The proposed protocol introduces a new rule 7.6a which provides for non-medical expert reports.

This presumably will include cost of care reports, engineering evidence and that sort of thing, in other words the kind of evidence that would normally have led a claim to being dropped from the portal pursuant to rule 7.67 on the grounds that the claim was not suitable for the portal, (for example, because there are complex issues of fact or law). The protocol now provides for witness statements to be obtained. Rule 7.6b says that in most cases witness statements will not be required but one or more statements may, however, be provided where reasonably required to value the claim.

Who will decide whether they are reasonably required to value the claim or not? This is an area for satellite litigation. Defendants will try to argue that they are necessary in every case. They already ask for copies of a clients statement in the current portal!

The fixed fees for the portal have been reduced; this is said to take account of the ban on referral fees. The government has clearly taken an average referral fee of £650 and knocked that off the current stage one and two payments. Where is the cost of this additional work anticipated by the proposed amendments to the protocol to come from?

The government’s approach to this whole issue of costs certainly so far as it relates to road traffic claims is intellectually dishonest. There can be no other explanation for it. The banning of referral fees will prevent large numbers of potential claimants from pursuing their claims. I am thinking in particular of those members of the community for whom English is not their first language and find accessing legal services, otherwise than through CMCs which serve their communities, very difficult. Access to justice would clearly be reduced.

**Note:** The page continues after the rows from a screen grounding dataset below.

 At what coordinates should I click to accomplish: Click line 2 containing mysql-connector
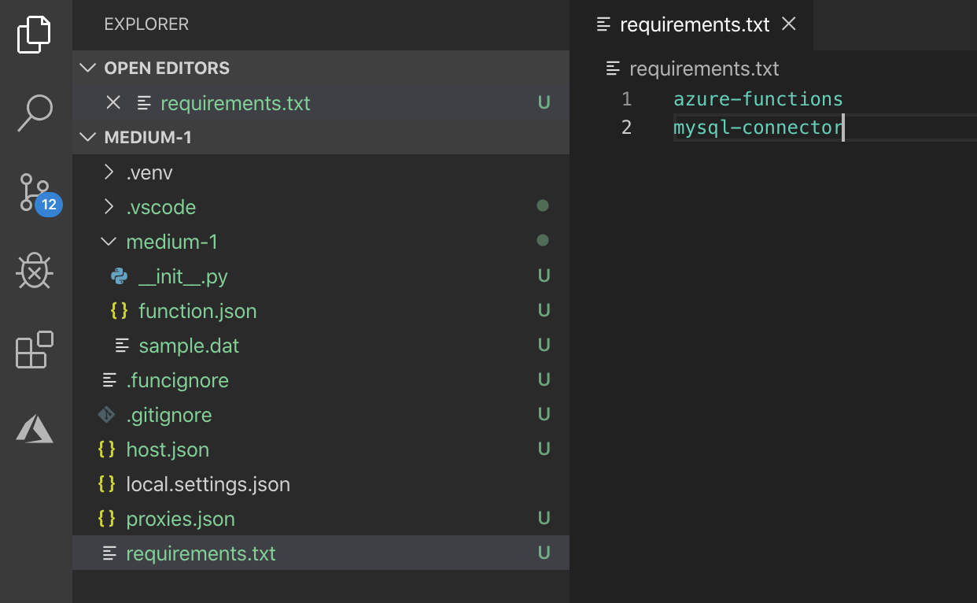[757, 127]
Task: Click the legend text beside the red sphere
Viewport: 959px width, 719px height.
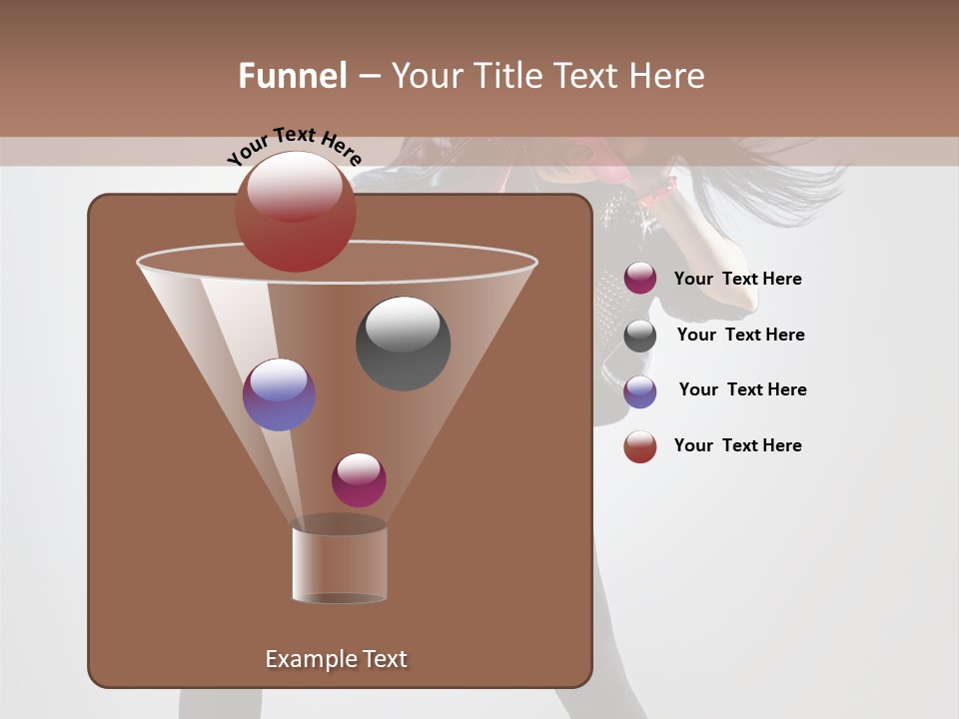Action: (x=737, y=445)
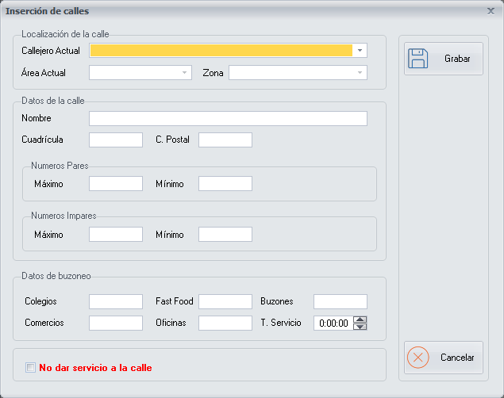Decrease T. Servicio time with down arrow
This screenshot has height=398, width=504.
[360, 327]
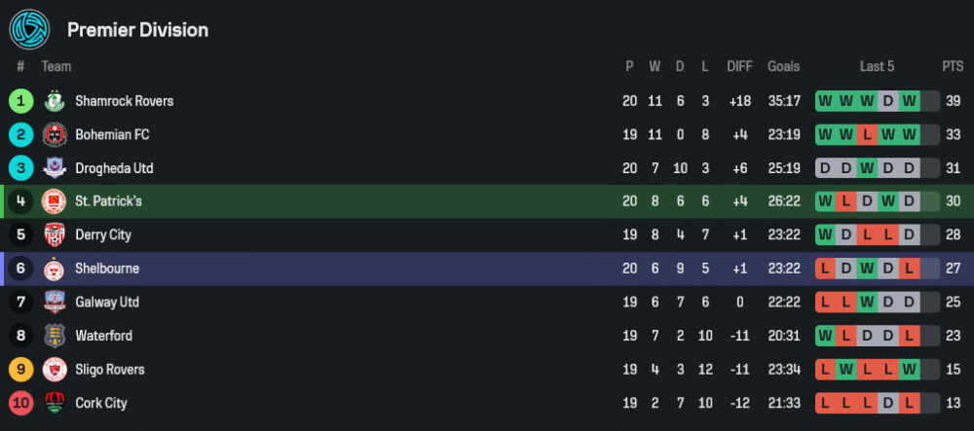Click the Premier Division league logo
The image size is (974, 431).
point(29,29)
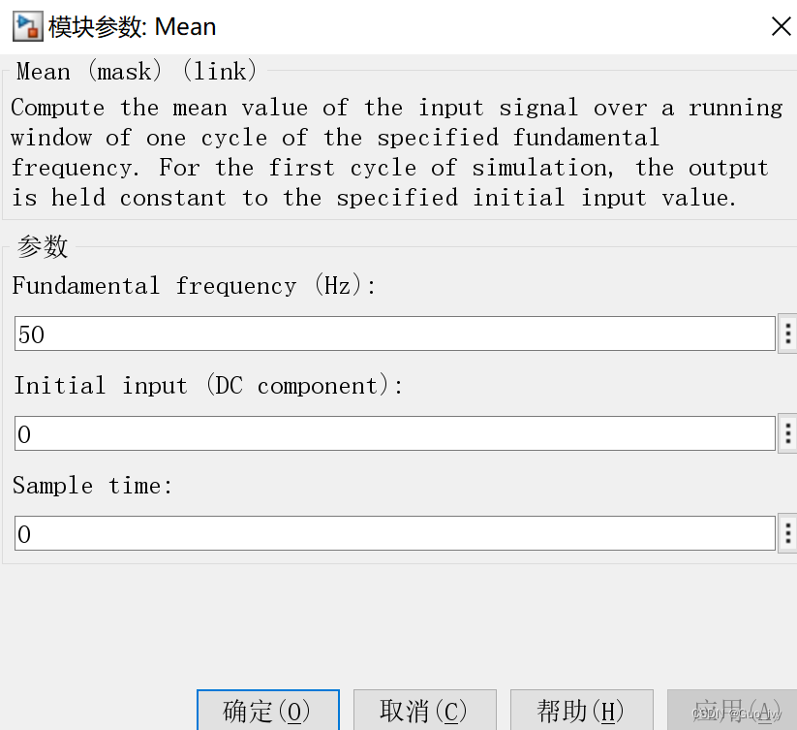Image resolution: width=797 pixels, height=730 pixels.
Task: Cancel changes with 取消(C) button
Action: point(425,711)
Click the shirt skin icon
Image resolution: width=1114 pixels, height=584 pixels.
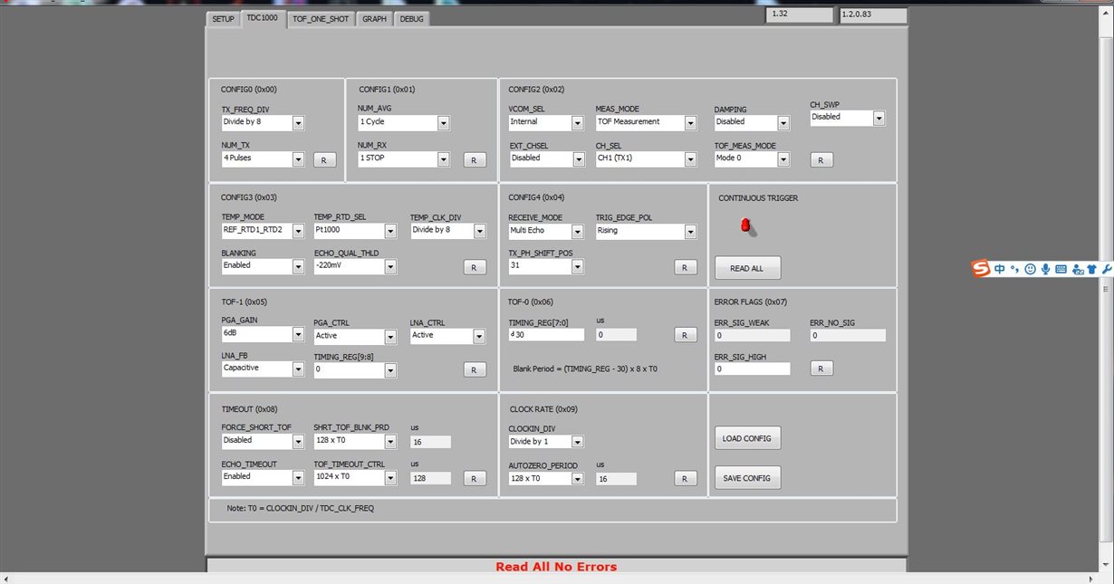click(x=1091, y=269)
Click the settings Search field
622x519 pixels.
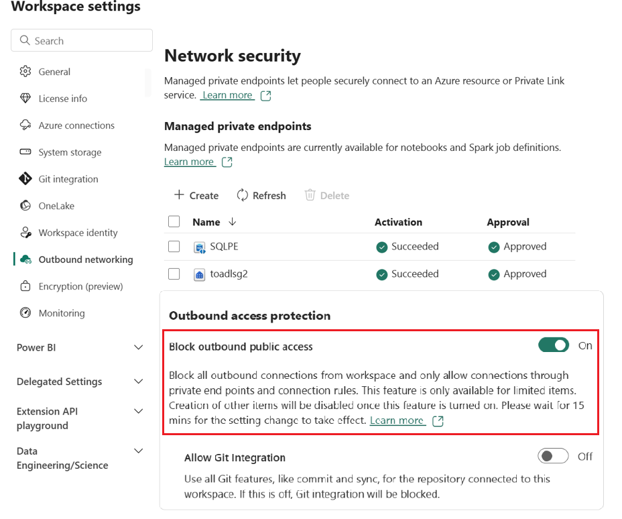point(82,40)
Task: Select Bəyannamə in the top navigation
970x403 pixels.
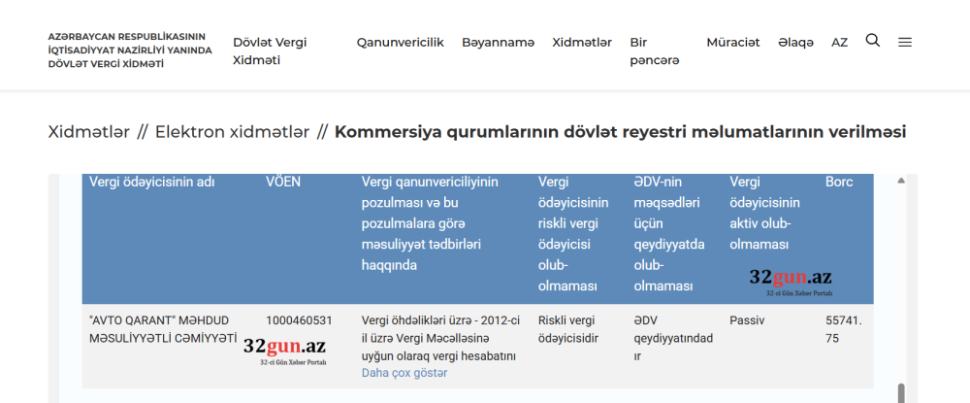Action: (x=498, y=43)
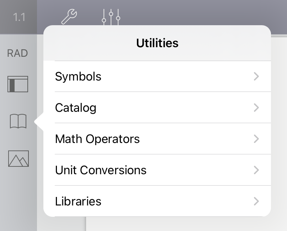Open Libraries

click(x=78, y=201)
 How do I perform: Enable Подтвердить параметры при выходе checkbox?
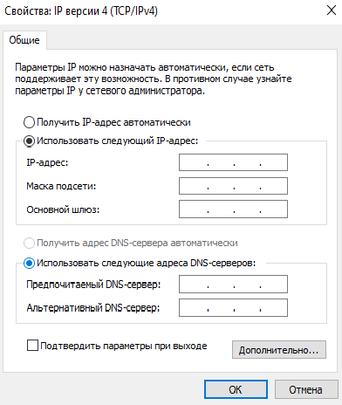[32, 346]
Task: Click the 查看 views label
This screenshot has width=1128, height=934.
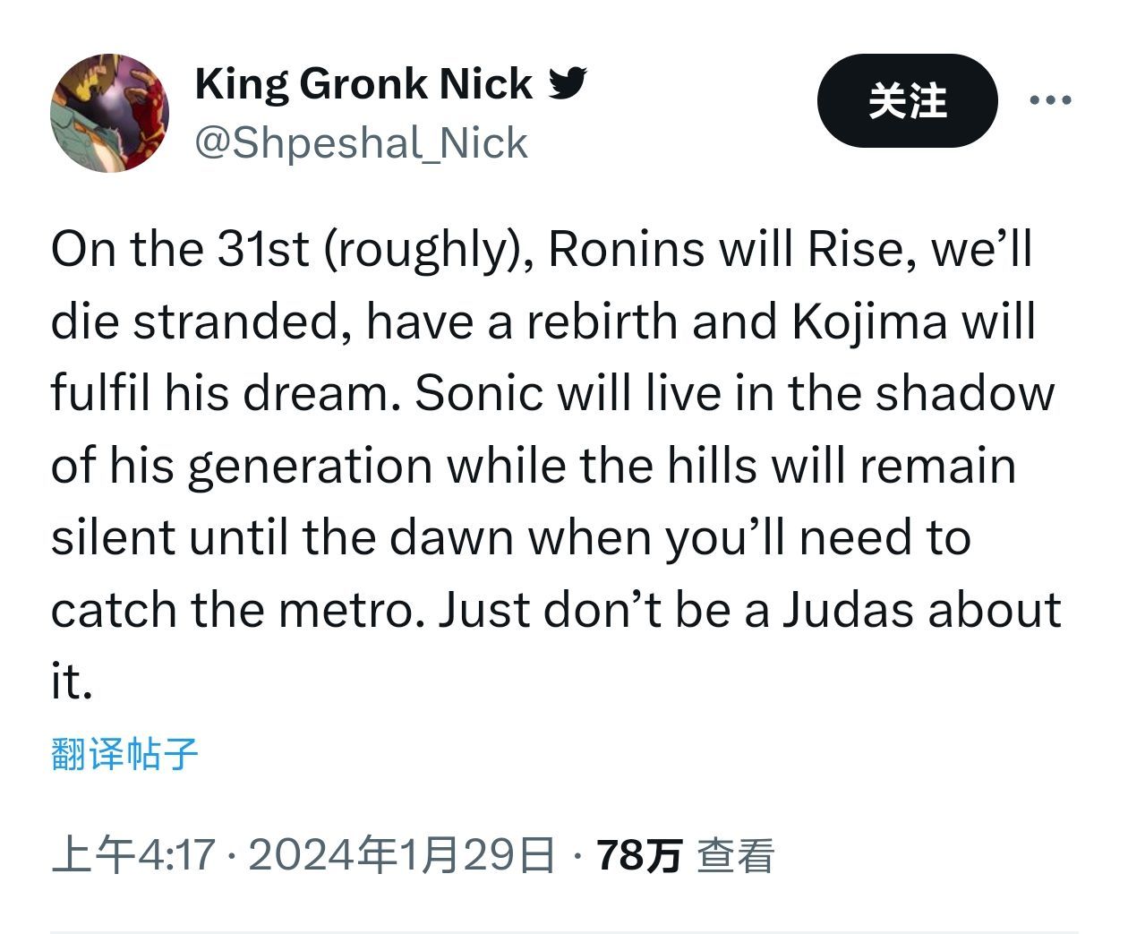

We will also see, if these proposals are implemented, an end to third-party capture. Many will think this a good thing but it may put claimants in an even worse position. At the moment it is in the interests of insurers and their shareholders to intercept claimants before they get access to legal advice so that they can undersettle claims with unrepresented claimants and avoid legal costs. These proposals - if implemented - will clearly severely limit claimants’ prospects of getting access to legal advice.

Third-party capture will become unnecessary in my view. Road traffic insurers have only two obligations for the purposes of this discussion. They have a fiduciary duty to their shareholders to maximise a return on the investment of those shareholders. They also have a duty to their policyholders to indemnify them by reason of Section 151 of the Road Traffic Act in respect of any judgment which a claimant may obtain against them. Other than indemnifying their policyholders in respect of any such judgments, insurers have no obligations to claimants.

I predict that after the implementation of these proposals (for they will be imposed upon us) claimants will simply be told by insurance companies that they have no claim and that nothing will be paid out to them unless and until the claimant obtains a judgment against the policyholder. We can expect insurance company shareholders to remind their claims directors of their very limited obligations to the claimants and that the resultant savings will go into the pockets of the shareholders.

We can expect the ineptitude of defendants to continue. This means that the success fees payable by claimants will be unnecessarily high even though they will now be capped at 25% of damages. There is a real risk that they will be paying the full amount of the statutory maximum unless and until anything is done to curb defendant ineptitude.

Certainly for road traffic accident claimants, these proposals are a disaster. The consumer detriment of these proposals is staring everyone but the government in the face. The government has turned its back on claimants.